Not all parts of the developing world have adequate regulation, and, sadly, poor cataract surgery remains a significant cause of blindness in some places. Conversely, in the same countries, we can find hospitals that deliver outstanding work. I suspect that these particularly effective units often owe their success to the qualities of a single individual: charisma and dedication, for example. Such qualities hopefully attract colleagues who either have the same vision or soon acquire it. I remember two particular examples: a Burmese lady who was working single-handedly in a provincial town in Myanmar, and one of my ex-trainees who was working for an NGO in central Africa, also single-handed.
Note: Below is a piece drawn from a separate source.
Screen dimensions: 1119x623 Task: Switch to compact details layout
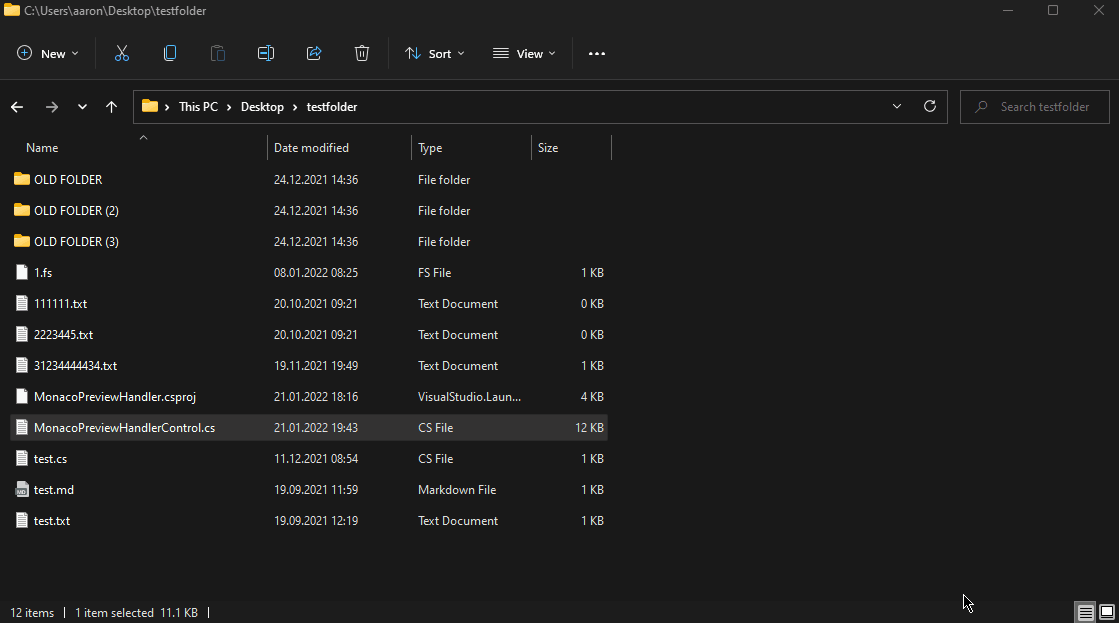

Each could do 5,000 cataract operations a year and audit their results. If everyone working in the developing world had the same vision and ethic as these people, the problem of unnecessary cataract blindness would disappear almost overnight. Unfortunately, the norm is to just manage as best as one can in often difficult conditions; it is hard to maintain high levels of concern about the needs of a poor community when your own salary is low and your hospital poorly equipped. But hopefully this situation will change, perhaps via the impact of non-profit organizations; in Pakistan, for example, the Pakistan Institute of Community Ophthalmology, the Leyton Rahmatullah Benevolent Trust and the Al Shifa trust are having a remarkable influence on cataract blindness throughout the country. I believe that particular individuals and groups, by changing local attitudes and training practices, could entirely change tomorrow’s ophthalmology environment in the developing world. Hopefully, one day they will look back on some of today’s practices as if looking at a foreign land!
- P Jardine and J Sandford-Smith, “Federov iris-supported intraoclar lens”, Brit J Ophthal, 58, 718-24 (1974). PMID:4611473.
- Y Tsugawa, et al., “Physician age and outcomes in elderly patients in hospital in the US: observational study”, Brit Med J, 357, j1797(2017). PMID: 28512089.